▶ To do: Each entry needs to be repeated exactly, with nothing added or removed.

---- Provided entries

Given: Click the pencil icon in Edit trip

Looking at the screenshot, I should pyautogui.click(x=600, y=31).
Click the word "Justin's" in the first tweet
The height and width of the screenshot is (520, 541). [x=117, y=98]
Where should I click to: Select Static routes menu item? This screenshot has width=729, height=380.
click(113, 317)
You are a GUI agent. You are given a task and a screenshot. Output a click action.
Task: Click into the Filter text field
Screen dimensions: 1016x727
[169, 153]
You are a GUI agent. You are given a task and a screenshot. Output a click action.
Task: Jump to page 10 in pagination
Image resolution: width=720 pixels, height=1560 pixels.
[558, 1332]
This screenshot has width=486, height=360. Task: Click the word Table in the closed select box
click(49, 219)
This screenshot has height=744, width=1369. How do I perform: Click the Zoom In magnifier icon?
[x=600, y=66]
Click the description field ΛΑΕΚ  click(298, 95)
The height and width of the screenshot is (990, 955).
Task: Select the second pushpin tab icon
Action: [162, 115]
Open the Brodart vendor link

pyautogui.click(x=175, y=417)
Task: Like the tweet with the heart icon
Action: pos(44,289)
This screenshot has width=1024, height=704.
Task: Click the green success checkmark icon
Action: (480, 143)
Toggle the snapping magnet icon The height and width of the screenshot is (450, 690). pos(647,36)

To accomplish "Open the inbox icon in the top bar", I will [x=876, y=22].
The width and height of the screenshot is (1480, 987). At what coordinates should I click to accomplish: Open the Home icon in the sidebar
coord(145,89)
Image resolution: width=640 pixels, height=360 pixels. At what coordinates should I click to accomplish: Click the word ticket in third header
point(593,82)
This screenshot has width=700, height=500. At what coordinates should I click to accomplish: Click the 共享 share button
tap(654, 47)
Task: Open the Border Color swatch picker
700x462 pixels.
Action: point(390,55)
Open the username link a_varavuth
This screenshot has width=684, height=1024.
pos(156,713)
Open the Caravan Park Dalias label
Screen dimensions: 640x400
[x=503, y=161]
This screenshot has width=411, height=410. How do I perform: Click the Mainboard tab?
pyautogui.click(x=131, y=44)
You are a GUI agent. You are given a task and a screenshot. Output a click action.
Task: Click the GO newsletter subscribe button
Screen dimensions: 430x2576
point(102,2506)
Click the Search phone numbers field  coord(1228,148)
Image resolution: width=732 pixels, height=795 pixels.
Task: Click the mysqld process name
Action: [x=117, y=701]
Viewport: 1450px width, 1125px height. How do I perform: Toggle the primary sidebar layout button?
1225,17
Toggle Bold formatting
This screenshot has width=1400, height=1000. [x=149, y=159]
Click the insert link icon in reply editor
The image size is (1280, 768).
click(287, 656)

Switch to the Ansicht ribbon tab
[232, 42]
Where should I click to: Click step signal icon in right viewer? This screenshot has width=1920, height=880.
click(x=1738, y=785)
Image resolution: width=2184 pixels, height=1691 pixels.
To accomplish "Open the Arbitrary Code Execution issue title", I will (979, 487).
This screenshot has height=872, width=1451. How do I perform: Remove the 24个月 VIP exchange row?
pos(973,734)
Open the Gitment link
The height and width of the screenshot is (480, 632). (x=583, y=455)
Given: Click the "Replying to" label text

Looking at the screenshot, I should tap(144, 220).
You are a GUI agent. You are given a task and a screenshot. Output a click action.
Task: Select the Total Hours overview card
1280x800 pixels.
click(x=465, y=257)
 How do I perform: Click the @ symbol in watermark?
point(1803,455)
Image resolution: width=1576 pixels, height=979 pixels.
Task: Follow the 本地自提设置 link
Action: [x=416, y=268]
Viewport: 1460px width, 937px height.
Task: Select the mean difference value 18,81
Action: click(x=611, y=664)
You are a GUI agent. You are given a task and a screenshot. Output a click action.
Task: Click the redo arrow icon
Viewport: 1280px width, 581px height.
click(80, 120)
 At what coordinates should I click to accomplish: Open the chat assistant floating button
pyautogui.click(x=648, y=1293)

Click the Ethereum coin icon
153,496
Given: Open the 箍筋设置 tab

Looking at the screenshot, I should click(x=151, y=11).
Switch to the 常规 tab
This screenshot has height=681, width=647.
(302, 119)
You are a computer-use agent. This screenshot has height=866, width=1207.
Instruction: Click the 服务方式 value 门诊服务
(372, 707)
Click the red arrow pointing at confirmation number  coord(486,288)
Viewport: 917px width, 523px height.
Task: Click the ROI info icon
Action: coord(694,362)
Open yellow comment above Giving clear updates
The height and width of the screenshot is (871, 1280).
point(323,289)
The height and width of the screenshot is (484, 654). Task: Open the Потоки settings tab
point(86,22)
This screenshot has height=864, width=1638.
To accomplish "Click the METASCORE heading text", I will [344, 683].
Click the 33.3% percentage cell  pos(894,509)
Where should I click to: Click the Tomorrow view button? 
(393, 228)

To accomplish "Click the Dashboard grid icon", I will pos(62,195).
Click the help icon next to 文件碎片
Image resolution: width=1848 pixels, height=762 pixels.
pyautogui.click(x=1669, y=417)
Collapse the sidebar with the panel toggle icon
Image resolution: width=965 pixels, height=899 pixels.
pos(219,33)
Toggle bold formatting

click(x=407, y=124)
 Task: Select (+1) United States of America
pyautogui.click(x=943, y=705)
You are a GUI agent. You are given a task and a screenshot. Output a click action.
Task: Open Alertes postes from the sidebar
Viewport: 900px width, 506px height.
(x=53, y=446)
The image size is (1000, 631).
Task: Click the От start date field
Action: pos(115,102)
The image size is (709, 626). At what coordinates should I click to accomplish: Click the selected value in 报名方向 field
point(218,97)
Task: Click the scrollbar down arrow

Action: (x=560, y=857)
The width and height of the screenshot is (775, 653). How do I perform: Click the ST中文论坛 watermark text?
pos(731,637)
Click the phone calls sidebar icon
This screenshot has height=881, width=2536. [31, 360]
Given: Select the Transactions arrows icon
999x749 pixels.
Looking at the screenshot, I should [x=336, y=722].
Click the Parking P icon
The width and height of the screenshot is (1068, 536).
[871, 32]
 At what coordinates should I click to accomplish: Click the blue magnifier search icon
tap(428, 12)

--------

▶ Output of the task:
Given: Click the pencil icon in Edit trip

Looking at the screenshot, I should pyautogui.click(x=600, y=31).
Click the word "Justin's" in the first tweet
The height and width of the screenshot is (520, 541). [x=117, y=98]
Where should I click to: Select Static routes menu item? This screenshot has width=729, height=380.
click(113, 317)
You are a GUI agent. You are given a task and a screenshot. Output a click action.
Task: Click into the Filter text field
Screen dimensions: 1016x727
[169, 153]
You are a GUI agent. You are given a task and a screenshot. Output a click action.
Task: Jump to page 10 in pagination
Image resolution: width=720 pixels, height=1560 pixels.
[558, 1332]
This screenshot has width=486, height=360. Task: Click the word Table in the closed select box
click(49, 219)
This screenshot has height=744, width=1369. How do I perform: Click the Zoom In magnifier icon?
[x=600, y=66]
Click the description field ΛΑΕΚ  click(298, 95)
The height and width of the screenshot is (990, 955).
Task: Select the second pushpin tab icon
Action: [162, 115]
Open the Brodart vendor link

pyautogui.click(x=175, y=417)
Task: Like the tweet with the heart icon
Action: pos(44,289)
This screenshot has width=1024, height=704.
Task: Click the green success checkmark icon
Action: (480, 143)
Toggle the snapping magnet icon The height and width of the screenshot is (450, 690). pos(647,36)

To accomplish "Open the inbox icon in the top bar", I will [x=876, y=22].
The width and height of the screenshot is (1480, 987). At what coordinates should I click to accomplish: Open the Home icon in the sidebar
coord(145,89)
Image resolution: width=640 pixels, height=360 pixels. At what coordinates should I click to accomplish: Click the word ticket in third header
point(593,82)
This screenshot has width=700, height=500. At what coordinates should I click to accomplish: Click the 共享 share button
tap(654, 47)
Task: Open the Border Color swatch picker
700x462 pixels.
Action: point(390,55)
Open the username link a_varavuth
This screenshot has width=684, height=1024.
pos(156,713)
Open the Caravan Park Dalias label
Screen dimensions: 640x400
[x=503, y=161]
This screenshot has width=411, height=410. How do I perform: Click the Mainboard tab?
pyautogui.click(x=131, y=44)
You are a GUI agent. You are given a task and a screenshot. Output a click action.
Task: Click the GO newsletter subscribe button
Screen dimensions: 430x2576
point(102,2506)
Click the Search phone numbers field  coord(1228,148)
Image resolution: width=732 pixels, height=795 pixels.
Task: Click the mysqld process name
Action: [x=117, y=701]
Viewport: 1450px width, 1125px height. How do I perform: Toggle the primary sidebar layout button?
1225,17
Toggle Bold formatting
This screenshot has width=1400, height=1000. [x=149, y=159]
Click the insert link icon in reply editor
The image size is (1280, 768).
click(287, 656)

Switch to the Ansicht ribbon tab
[232, 42]
Where should I click to: Click step signal icon in right viewer? This screenshot has width=1920, height=880.
click(x=1738, y=785)
Image resolution: width=2184 pixels, height=1691 pixels.
To accomplish "Open the Arbitrary Code Execution issue title", I will (979, 487).
This screenshot has height=872, width=1451. How do I perform: Remove the 24个月 VIP exchange row?
pos(973,734)
Open the Gitment link
The height and width of the screenshot is (480, 632). (x=583, y=455)
Given: Click the "Replying to" label text

Looking at the screenshot, I should tap(144, 220).
You are a GUI agent. You are given a task and a screenshot. Output a click action.
Task: Select the Total Hours overview card
1280x800 pixels.
click(x=465, y=257)
 How do I perform: Click the @ symbol in watermark?
point(1803,455)
Image resolution: width=1576 pixels, height=979 pixels.
Task: Follow the 本地自提设置 link
Action: [x=416, y=268]
Viewport: 1460px width, 937px height.
Task: Select the mean difference value 18,81
Action: click(x=611, y=664)
You are a GUI agent. You are given a task and a screenshot. Output a click action.
Task: Click the redo arrow icon
Viewport: 1280px width, 581px height.
click(80, 120)
 At what coordinates should I click to accomplish: Open the chat assistant floating button
pyautogui.click(x=648, y=1293)

Click the Ethereum coin icon
153,496
Given: Open the 箍筋设置 tab

Looking at the screenshot, I should click(x=151, y=11).
Switch to the 常规 tab
This screenshot has height=681, width=647.
(302, 119)
You are a computer-use agent. This screenshot has height=866, width=1207.
Instruction: Click the 服务方式 value 门诊服务
(372, 707)
Click the red arrow pointing at confirmation number  coord(486,288)
Viewport: 917px width, 523px height.
Task: Click the ROI info icon
Action: coord(694,362)
Open yellow comment above Giving clear updates
The height and width of the screenshot is (871, 1280).
point(323,289)
The height and width of the screenshot is (484, 654). Task: Open the Потоки settings tab
point(86,22)
This screenshot has height=864, width=1638.
To accomplish "Click the METASCORE heading text", I will [344, 683].
Click the 33.3% percentage cell  pos(894,509)
Where should I click to: Click the Tomorrow view button? 
(393, 228)

To accomplish "Click the Dashboard grid icon", I will pos(62,195).
Click the help icon next to 文件碎片
Image resolution: width=1848 pixels, height=762 pixels.
pyautogui.click(x=1669, y=417)
Collapse the sidebar with the panel toggle icon
Image resolution: width=965 pixels, height=899 pixels.
pos(219,33)
Toggle bold formatting

click(x=407, y=124)
 Task: Select (+1) United States of America
pyautogui.click(x=943, y=705)
You are a GUI agent. You are given a task and a screenshot. Output a click action.
Task: Open Alertes postes from the sidebar
Viewport: 900px width, 506px height.
(x=53, y=446)
The image size is (1000, 631).
Task: Click the От start date field
Action: pos(115,102)
The image size is (709, 626). At what coordinates should I click to accomplish: Click the selected value in 报名方向 field
point(218,97)
Task: Click the scrollbar down arrow

Action: (x=560, y=857)
The width and height of the screenshot is (775, 653). How do I perform: Click the ST中文论坛 watermark text?
pos(731,637)
Click the phone calls sidebar icon
This screenshot has height=881, width=2536. [31, 360]
Given: Select the Transactions arrows icon
999x749 pixels.
Looking at the screenshot, I should [x=336, y=722].
Click the Parking P icon
The width and height of the screenshot is (1068, 536).
[871, 32]
 At what coordinates should I click to accomplish: Click the blue magnifier search icon
tap(428, 12)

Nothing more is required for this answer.